La Ligue, malgré les sondages et malgré sa capacité d’imposer le discours politique dominant en Italie, connaît donc des difficultés croissantes, et les raisons sont principalement au nombre de trois :

  • Premièrement, on observe en Italie un phénomène paradoxal qui pourrait être défini comme la « neutralisation des populismes ». En d’autres termes, la Ligue commence à payer la cohabitation avec le Mouvement 5 étoiles au sein du gouvernement. Ces derniers mois, le plus pénalisé par l’alliance a été le M5S, en baisse dans les sondages et forcé à accepter de nombreux compromis qui ont dénaturé son agenda politique. Désormais, c’est au tour de la Ligue de souffrir de cette alliance : l’inaction du gouvernement Conte, en raison des vetos croisés de la part des deux partis, les tensions et querelles persistantes risquent d’éclipser les sujets sur lesquels la Ligue a construit son discours politique, telles que l’immigration et la sécurité, soulignant ainsi l’instabilité du gouvernement et sa manque d’efficacité.
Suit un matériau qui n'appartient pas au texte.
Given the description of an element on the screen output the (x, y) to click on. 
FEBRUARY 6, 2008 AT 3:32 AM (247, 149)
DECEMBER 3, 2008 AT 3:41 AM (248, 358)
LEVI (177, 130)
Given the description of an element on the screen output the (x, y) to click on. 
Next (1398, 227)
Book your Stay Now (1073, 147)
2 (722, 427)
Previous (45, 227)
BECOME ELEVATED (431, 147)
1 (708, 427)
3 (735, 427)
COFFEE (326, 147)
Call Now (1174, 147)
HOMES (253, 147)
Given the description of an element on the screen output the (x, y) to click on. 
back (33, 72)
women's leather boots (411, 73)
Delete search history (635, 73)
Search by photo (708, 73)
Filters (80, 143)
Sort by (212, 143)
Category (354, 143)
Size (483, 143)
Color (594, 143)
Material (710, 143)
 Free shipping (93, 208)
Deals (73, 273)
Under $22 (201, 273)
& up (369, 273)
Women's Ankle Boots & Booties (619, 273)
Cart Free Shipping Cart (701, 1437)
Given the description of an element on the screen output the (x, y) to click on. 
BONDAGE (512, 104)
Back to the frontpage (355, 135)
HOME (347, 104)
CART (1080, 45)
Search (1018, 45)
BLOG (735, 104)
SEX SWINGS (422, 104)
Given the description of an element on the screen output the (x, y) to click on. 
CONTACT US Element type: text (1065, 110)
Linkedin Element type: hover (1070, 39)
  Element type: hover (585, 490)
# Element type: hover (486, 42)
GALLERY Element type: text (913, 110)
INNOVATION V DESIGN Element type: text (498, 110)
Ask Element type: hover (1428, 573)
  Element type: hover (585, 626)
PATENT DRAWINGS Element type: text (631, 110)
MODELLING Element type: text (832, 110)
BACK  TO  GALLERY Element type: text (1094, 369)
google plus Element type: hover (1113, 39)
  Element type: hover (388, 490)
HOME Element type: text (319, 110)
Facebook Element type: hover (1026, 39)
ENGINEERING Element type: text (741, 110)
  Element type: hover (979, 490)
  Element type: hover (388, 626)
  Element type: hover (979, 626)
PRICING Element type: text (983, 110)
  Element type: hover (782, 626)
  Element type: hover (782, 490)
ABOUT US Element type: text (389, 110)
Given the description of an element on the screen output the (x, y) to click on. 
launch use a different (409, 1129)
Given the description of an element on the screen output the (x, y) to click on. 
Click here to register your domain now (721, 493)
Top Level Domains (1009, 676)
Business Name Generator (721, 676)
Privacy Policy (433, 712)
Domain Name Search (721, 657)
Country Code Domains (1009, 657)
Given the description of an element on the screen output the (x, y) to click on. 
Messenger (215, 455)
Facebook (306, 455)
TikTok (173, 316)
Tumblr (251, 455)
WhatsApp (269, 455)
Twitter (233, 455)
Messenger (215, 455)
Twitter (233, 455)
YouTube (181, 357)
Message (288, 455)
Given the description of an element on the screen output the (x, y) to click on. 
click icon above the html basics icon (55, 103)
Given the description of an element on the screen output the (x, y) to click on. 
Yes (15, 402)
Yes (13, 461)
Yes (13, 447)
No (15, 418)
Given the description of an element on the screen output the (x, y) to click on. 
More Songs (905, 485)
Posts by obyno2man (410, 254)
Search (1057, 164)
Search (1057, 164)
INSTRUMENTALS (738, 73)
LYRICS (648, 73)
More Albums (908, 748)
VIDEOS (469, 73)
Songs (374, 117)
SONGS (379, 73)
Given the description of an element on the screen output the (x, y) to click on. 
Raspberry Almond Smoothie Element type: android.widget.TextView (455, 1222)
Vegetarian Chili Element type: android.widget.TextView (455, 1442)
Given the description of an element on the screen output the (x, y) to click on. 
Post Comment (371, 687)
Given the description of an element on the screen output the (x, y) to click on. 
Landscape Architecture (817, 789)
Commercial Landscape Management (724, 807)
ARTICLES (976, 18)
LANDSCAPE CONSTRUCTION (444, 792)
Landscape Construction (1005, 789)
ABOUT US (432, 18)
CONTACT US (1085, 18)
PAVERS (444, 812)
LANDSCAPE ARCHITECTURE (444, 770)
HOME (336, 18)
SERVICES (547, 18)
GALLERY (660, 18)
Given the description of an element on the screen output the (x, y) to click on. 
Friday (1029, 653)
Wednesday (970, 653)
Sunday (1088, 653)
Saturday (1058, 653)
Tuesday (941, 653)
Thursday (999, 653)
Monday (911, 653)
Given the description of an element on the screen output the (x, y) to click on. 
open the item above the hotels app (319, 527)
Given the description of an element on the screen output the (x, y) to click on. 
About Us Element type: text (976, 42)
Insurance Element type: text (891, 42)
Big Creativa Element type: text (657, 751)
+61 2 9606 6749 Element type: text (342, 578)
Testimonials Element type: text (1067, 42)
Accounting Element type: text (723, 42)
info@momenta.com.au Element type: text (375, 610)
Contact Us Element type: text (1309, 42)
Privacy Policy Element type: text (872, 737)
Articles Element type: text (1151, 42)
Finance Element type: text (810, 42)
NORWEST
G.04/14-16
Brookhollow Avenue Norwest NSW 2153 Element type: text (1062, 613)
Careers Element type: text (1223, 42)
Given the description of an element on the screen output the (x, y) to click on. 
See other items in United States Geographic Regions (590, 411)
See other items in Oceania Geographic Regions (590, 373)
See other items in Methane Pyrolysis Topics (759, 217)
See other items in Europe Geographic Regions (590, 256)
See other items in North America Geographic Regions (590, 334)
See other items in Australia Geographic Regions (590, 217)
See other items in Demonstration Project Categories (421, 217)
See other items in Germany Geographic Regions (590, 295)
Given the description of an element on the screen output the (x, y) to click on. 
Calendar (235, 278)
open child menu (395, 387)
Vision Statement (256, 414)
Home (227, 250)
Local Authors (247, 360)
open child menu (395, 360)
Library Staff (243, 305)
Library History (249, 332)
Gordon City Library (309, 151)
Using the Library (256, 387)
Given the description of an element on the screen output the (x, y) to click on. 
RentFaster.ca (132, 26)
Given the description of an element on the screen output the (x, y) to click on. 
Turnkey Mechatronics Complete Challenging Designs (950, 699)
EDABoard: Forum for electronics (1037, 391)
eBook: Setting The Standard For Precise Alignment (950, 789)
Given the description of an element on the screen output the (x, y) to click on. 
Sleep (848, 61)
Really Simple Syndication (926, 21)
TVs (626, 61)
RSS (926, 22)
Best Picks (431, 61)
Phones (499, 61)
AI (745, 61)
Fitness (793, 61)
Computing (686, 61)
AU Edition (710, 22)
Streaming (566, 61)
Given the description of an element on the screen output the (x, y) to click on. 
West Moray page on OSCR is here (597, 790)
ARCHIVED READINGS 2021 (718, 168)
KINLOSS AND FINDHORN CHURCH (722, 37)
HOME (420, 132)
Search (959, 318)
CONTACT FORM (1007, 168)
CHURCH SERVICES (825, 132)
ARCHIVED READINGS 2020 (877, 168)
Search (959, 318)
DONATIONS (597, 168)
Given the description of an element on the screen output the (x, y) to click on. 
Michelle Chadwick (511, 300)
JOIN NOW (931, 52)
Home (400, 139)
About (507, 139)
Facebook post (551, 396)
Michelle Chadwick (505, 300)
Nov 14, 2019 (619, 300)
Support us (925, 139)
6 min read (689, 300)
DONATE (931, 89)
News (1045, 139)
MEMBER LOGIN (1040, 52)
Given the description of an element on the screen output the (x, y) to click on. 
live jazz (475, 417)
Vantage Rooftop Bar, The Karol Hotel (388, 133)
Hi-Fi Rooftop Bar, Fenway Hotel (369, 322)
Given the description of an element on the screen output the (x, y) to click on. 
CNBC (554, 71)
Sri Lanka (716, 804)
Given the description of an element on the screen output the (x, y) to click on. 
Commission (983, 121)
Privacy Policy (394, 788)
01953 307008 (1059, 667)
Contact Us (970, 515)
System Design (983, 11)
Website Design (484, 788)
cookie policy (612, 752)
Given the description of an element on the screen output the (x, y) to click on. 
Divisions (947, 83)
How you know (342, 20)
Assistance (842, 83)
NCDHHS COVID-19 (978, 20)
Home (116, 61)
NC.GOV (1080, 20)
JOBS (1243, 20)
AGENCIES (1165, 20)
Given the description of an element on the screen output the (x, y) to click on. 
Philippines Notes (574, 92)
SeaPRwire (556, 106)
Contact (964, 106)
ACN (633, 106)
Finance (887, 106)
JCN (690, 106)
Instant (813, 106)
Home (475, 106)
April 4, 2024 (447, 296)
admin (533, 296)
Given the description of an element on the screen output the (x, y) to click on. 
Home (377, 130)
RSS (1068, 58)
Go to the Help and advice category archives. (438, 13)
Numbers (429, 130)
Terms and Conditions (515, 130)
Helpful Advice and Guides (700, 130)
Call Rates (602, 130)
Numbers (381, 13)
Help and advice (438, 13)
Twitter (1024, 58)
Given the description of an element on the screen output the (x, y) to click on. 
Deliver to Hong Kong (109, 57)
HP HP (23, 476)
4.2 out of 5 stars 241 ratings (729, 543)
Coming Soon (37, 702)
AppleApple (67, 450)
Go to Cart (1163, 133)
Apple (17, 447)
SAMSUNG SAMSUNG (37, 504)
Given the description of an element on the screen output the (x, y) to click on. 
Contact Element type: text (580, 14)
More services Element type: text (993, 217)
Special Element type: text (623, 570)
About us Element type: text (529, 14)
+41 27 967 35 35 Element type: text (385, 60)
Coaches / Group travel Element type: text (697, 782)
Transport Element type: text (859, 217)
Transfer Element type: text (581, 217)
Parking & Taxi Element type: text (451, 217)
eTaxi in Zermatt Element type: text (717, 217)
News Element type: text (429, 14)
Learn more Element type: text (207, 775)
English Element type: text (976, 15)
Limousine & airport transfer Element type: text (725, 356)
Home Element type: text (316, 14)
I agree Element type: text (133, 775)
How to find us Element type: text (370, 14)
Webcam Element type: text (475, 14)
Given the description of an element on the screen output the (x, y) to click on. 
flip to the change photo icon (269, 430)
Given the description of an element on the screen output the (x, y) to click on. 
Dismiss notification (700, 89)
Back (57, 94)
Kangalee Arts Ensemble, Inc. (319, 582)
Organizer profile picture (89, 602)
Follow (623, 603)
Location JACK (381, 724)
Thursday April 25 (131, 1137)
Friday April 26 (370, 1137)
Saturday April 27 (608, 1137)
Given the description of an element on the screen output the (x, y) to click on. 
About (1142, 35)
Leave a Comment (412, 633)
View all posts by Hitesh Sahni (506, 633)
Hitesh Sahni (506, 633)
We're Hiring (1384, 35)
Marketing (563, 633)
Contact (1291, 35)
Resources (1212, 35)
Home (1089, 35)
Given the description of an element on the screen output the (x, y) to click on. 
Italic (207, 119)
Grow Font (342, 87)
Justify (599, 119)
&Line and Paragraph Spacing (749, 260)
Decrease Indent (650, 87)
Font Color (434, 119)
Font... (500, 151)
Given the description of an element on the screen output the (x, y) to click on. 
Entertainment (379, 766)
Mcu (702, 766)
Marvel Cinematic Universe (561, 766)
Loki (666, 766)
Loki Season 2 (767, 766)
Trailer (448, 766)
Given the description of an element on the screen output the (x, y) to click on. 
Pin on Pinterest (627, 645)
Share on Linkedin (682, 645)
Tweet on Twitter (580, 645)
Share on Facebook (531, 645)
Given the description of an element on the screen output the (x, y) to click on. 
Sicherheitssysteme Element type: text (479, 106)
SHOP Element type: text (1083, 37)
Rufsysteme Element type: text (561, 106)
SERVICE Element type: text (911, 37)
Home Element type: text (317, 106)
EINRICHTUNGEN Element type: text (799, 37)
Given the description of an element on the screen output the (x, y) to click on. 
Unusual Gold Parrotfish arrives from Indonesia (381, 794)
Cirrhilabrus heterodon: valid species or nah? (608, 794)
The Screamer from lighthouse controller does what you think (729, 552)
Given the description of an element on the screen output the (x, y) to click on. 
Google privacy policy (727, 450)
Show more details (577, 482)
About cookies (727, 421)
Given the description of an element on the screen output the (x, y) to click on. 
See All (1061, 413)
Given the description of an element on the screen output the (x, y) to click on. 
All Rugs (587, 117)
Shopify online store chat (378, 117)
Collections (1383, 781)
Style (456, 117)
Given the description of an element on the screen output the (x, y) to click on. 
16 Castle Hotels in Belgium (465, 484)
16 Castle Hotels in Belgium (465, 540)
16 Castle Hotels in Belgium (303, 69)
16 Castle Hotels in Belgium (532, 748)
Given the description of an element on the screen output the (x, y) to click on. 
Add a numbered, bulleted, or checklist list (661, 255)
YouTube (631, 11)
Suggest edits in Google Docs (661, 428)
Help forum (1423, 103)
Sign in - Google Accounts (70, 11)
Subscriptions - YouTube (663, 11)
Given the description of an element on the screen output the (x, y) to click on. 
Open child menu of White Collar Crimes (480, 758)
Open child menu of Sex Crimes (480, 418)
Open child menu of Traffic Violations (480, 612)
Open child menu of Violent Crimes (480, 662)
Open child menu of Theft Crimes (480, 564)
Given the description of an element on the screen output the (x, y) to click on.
  • Deuxièmement, la Ligue subit, beaucoup plus que le Mouvement 5 étoiles, les répercussions des enquêtes judiciaires sur les affaires de corruption impliquant ses dirigeants. Les cas d’Armando Siri, sous-secrétaire d’État accusé d’avoir touché un pot-de-vin, ainsi que l’enquête pour corruption visant le maire de Legnano (près de Milan), lui aussi membre de la Ligue, affaiblissent l’image de la « nouvelle » Ligue. Cette menace est particulièrement redoutée par Salvini, qui a construit sa propre carrière en marquant son opposition à la vieille Ligue du Nord touchée par des scandales et des enquêtes.

  • Troisièmement, le plan d’hégémonie européenne de la Ligue se heurte aux difficultés rencontrées par la droite populiste pour construire des alliances solides en Europe et mener à bien son projet politique. Les désaccords insurmontables sur des questions telles que le rôle de la Russie (sur lequel, par exemple le Rassemblement national en France et le parti Droit et Justice en Pologne se trouvent sur des positions opposées), ou les questions budgétaires (entre la rigueur du FPÖ autrichien et la critique des politiques d’austérité de la part de Ligue italienne) font vaciller l’alliance et affaiblie la capacité opérationnelle de cette future « Alliance européenne des peuples et des nations » au Parlement européen. En outre, le cas autrichien montre clairement comment les tentatives de l’extrême droite visant à influencer le Parti populaire européen (PPE) dans le cadre d’une possible alliance post-électorale sont vouées à l’échec, après les prises de position claires des dirigeants du PPE en Europe à ce sujet.

Face au principe de réalité économique

Enfin, la précaire situation économique et financière italienne, et en particulier le poids de la dette publique, sont à la fois un fardeau qui empêche le développement du pays mais aussi un frein politique sur toute sorte d’aventure populiste. Cela obligera le gouvernement actuel (comme les gouvernements précédents) à faire face, tôt ou tard, au principe de réalité, celui des ressources limitées, et donc à payer en terme de soutien électoral les promesses non tenues.

Dans un tel contexte, la concurrence avec le M5S, les problèmes judiciaires, l’absence de résultats économiques du gouvernement actuel et de débouché politique européen, menacent de faire dérailler les projets de Matteo Salvini au lendemain des élections européennes.